The controller device performs the clock signal (SCL) generation and initiates data transfer. The I²C bus on the VL53L8CX has a maximum speed of 1 Mbit/s/s and uses a device 8-bit address of 0x52.
Figure 10. Data transfer protocol
Information is packed in 8-bit packets (bytes) always followed by an acknowledge bit, Ac for VL53L8CX acknowledge and Am for controller acknowledge (host bus controller). The internal data is produced by sampling SDA at a rising edge of SCL. The external data must be stable during the high period of SCL. The exceptions to this are start (S) or stop (P) conditions when SDA falls or rises respectively, while SCL is high.
A message contains a series of bytes preceded by a start condition and followed by either a stop or repeated start (another start condition but without a preceding stop condition) followed by another message. The first byte contains the device address (0x52) and also specifies the data direction. If the least significant bit is low (that is, 0x52) the message is a controller-write-to-the-target. If the lsb is set (that is, 0x53) then the message is a controller-read-from-the-target.
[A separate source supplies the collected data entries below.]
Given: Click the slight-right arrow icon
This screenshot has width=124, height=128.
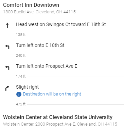Looking at the screenshot, I should [7, 88].
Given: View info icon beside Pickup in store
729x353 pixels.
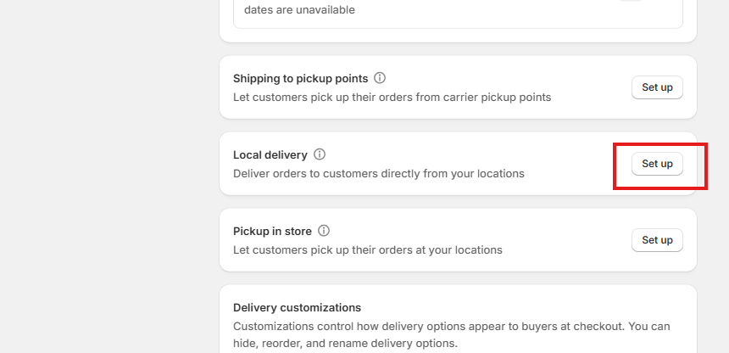Looking at the screenshot, I should (x=324, y=231).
Figure 11. VL53L8CX I²C device address: 0x52
All serial interface communications with the Time-of-Flight sensor must begin with a start condition. The VL53L8CX module acknowledges the receipt of a valid address by driving the SDA wire low. The state of the read/write bit (lsb of the address byte) is stored and the next byte of data, sampled from the SDA, can be interpreted. During a write sequence, the second byte received provides a 16-bit index, which points to one of the internal 8-bit registers.
Figure 12. VL53L8CX data format (write)
As data are received by the target, they are written bit by bit to a serial/parallel register. After each data byte has been received by the target, an acknowledge is generated, the data are then stored in the internal register addressed by the current index.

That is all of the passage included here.